Individual Therapy

What happens in individual therapy?

Here are some examples:

WORKING THROUGH CRISES
Sometimes people enter therapy because their life is at a crossroads or they are facing a situation that is overwhelming. I support clients in sorting through solutions that will work best for them. Sometimes people can untangle and move past their dilemmas quickly, and sometimes it takes quite a while, but eventually I work with clients to address underlying issues so that they can foster the kinds of life circumstances that promote growth for them.

SELF-REFLECTION
I assist clients in learning about, appreciating, and evolving themselves on deeper levels. By understanding how we formed our personality from our experiences and our temperament, we gain compassion and patience with ourselves. When we can view ourselves with openness and even humor, we have the possibility of moving on from old patterns and habits and become truly new.

HEALING
If we’ve had relationships in the past that taught us distrust or blurred personal boundaries, a trustworthy and honest connection with a therapist can allow us to forge new possibilities in new and existing relationships. When we are working on healing from past wounds, the unique arena of therapy offers the opportunity to heal more deeply.

SELF-ACCEPTANCE
Everyone wants to feel worthy and loved as an entire person, yet there are parts of ourselves that we rarely expose to anyone else because it feels too painful or risky. I welcome all parts of you as facets of your humanity. When all aspects of us are seen and accepted by someone else, then we can start to find our compassion and understanding for our complete selves.

WORKING TOGETHER
Over time, trust develops in the therapy relationship. When a disconnect arises between you and me, I will welcome your honesty about your experience, so that by mending it we heal not only our relationship, but also parts of you that never got to heal in the past.

UNIFYING ONESELF
Sometimes we experience a split between what our mind wants and what our heart draws us toward.
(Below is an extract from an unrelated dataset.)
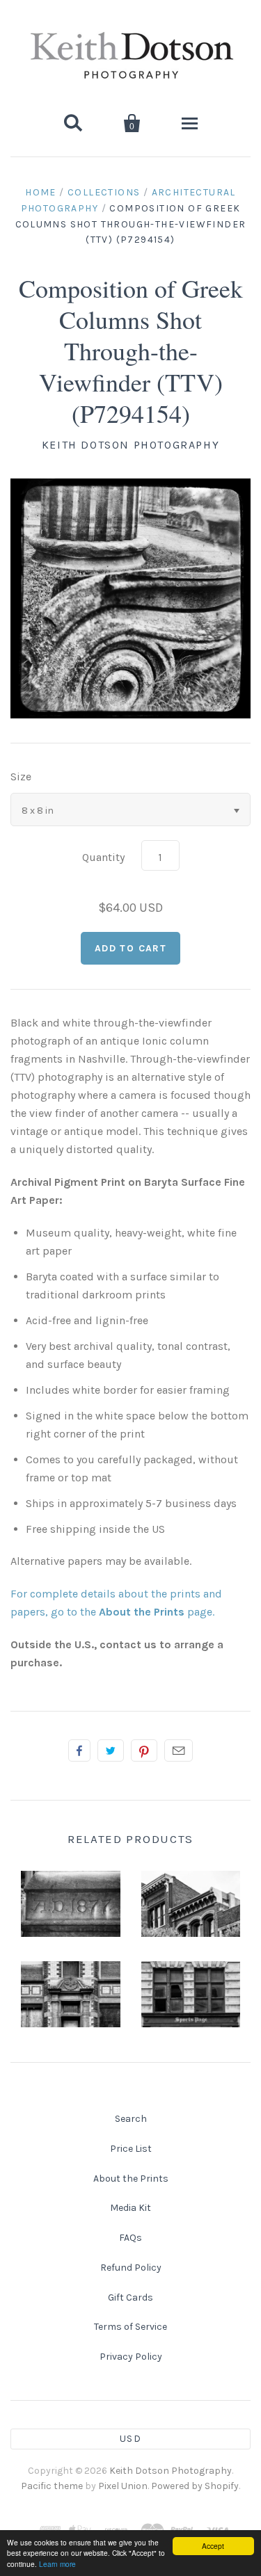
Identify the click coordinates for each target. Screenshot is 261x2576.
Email (178, 1750)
This kind of division signals an area where we may gain a greater understanding of ourselves and integrate our complex desires. Therapy helps the parts of us to communicate so that we develop ways for them to work together. When we suppress or dismiss a voice inside because we think it’s “bad” or “unhealthy” we rarely resolve conflicting desires. By inviting all voices to be heard, bringing them into light even when we are afraid or ashamed of them, we begin to value and incorporate all of our aspects. Then we can take action knowing we are aligned.